Lecretia Seales: Wait for decision begins
A judge has reserved his decision on whether terminally ill Wellington lawyer Lecretia Seales gets the end she wants to her life.
Seales returned to court for the final session of the third day of her court case, in which she seeks to end her life peacefully with the help of her general practitioner.
Justice David Collins said he would give his decision as soon as possible in writing.
He thanked Seales for bringing the case to the court. It was extremely important to her, but it was also important to the way the law and medicine were conducted in New Zealand, he said.
Seales does not want to be dependent on the care of others in her final days, to suffer intolerably or be sedated to the extent that she is not conscious of her loved ones.
The Crown says her wishes are understandable, but the law as it stands does not breach her human rights.
The attorney-general is opposing Seales' claim in the High Court at Wellington to clarify the law on having a doctor's help to die.
If she cannot have that help, she says her options are the prospect of intolerable suffering – an end dependent on the care of others and perhaps sedated with painkillers so she is not aware of her family and loved ones – or a premature death from suicide while she is still able to do so without help.
A Crown lawyer, Paul Rishworth, QC, said Seales had the option of palliative care, and the evidence was that would deal effectively with her pain but might mean being sedated.
Her concern to control how and when she died was "entirely understandable", Rishworth said.
But those concerns were not the same as being subjected to "cruel, degrading and disproportionately severe treatment", in the words of the Bill of Rights, he said.
The Crown says Seales does not have the freedom to choose the time and method of her death.
Seales, 42, wants declarations that the Crimes Act is inconsistent with her right to life, and that she should not to be subject to cruel or degrading treatment.
She has not been in court since the first day of the hearing on Monday, but returned to court on Wednesday afternoon for the final session of the hearing. Her husband Matt Vickers has been present throughout and her father, Larry, is also in court. The public gallery is almost full.

• Data provided:
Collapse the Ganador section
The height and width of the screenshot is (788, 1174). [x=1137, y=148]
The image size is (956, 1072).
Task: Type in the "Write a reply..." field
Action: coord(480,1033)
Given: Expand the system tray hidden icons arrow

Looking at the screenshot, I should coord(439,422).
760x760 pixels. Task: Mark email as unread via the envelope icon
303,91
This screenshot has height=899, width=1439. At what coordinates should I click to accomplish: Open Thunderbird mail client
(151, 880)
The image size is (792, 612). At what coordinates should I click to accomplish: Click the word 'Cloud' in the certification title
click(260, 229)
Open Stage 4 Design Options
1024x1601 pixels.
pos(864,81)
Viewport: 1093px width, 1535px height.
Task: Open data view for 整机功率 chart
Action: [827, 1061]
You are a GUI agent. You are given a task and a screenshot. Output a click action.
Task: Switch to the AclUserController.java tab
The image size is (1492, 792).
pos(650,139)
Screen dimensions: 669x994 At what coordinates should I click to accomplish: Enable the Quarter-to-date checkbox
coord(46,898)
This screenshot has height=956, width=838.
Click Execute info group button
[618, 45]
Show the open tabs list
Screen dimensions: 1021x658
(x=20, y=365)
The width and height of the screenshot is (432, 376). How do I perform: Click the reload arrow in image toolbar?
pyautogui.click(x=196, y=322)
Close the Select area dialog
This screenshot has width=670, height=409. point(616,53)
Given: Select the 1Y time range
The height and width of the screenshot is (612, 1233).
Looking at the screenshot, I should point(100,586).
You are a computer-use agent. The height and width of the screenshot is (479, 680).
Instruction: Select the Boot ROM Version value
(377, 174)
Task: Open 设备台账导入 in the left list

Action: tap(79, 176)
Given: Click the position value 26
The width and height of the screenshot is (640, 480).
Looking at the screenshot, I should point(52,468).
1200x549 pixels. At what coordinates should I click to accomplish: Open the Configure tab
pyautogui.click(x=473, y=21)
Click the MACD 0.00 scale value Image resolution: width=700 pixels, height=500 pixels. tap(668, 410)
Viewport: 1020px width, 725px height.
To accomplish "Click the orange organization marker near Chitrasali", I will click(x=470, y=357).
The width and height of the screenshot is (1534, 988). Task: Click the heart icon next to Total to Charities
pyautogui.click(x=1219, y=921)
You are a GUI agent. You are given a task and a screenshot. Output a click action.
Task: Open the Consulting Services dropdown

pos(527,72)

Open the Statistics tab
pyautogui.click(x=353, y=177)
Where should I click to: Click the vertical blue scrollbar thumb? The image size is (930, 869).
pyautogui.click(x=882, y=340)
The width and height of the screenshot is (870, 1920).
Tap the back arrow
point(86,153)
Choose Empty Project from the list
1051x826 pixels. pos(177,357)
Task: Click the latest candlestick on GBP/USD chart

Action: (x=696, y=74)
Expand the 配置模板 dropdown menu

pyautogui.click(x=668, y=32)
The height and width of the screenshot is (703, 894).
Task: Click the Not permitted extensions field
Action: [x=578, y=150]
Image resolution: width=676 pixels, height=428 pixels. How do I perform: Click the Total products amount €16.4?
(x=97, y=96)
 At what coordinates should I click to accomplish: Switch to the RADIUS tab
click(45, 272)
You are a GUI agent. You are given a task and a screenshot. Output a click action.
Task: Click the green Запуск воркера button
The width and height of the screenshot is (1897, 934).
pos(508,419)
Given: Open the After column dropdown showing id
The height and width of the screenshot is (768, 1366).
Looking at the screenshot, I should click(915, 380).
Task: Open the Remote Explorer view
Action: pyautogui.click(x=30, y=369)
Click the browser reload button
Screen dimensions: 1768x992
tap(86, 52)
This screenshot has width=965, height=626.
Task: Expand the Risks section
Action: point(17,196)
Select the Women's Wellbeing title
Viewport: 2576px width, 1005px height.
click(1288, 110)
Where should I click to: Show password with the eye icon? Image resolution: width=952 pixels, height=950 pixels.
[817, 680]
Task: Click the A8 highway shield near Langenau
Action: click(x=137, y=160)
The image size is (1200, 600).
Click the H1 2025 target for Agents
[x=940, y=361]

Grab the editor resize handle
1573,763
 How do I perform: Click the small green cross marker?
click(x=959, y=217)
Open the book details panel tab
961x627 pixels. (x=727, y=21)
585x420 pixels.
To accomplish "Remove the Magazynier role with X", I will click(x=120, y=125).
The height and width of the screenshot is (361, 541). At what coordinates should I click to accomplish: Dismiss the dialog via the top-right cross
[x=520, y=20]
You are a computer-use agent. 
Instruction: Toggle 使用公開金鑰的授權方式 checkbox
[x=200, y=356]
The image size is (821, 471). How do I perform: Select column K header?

• Activity A:
In the article on Lecretia Seales' court case, how did Justice David Collins say he would deliver his decision?
• Activity B:
Using the article on Lecretia Seales' court case, explain why Justice Collins thanked Seales for bringing the case.
• Activity C:
Go on with the article on Lecretia Seales' court case from the point where it stops.
None of the entries are needed here.

• Final answer A:
He said he would give it in writing as soon as possible.

• Final answer B:
He thanked her because the case was extremely important to her and also mattered to the way law and medicine were conducted in New Zealand.

• Final answer C:
Justice David Collins has said he will work through Queen's Birthday weekend to deliver a decision as soon as possible.
The brain tumour first diagnosed in 2011 is expected to kill Seales within weeks, or at most a few months. Her eyesight is failing and she uses a wheelchair. She has headaches, "shooting" pain, and difficulty swallowing.
In written evidence to the court, she has said she wants to say goodbye well. She does not want to be dependent on others for her care, to lose her dignity, change the essential independent nature of her character, or face intolerable suffering.
Her general practitioner has agreed to help her die in a way not detailed, if it is legal for her to do so. That is why Seales has asked the court to clarify the law.
The Crown says what Seales wants is really to change the law, not clarify it.
The Bill of Rights gives her the right not to be deprived of life, and not to be subject to torture or cruel, degrading or disproportionately severe treatment or punishment. Her lawyers have argued that the Crimes Act sections on assisting suicide and killing can be interpreted in a way consistent with her rights.
Alternatively, she wants a declaration that the Crimes Act is inconsistent with her rights.
Rishworth said there could not be a serious argument for an alternative interpretation of the relevant Crimes Act sections.
Her claim that her right to life was infringed was based on an argument that, if assisted suicide and euthanasia were not available, it would force her to take her own life earlier, he said.
Her illness was depriving her of life, and there was no treatment by the state that could be labelled as cruel, degrading or disproportionately severe.
If Seales got her wish for having a doctor help her to die, there would be people who would want that same service to relieve the burden they felt they put on others, or to reduce the cost of their care so they could leave an inheritance for others, he said.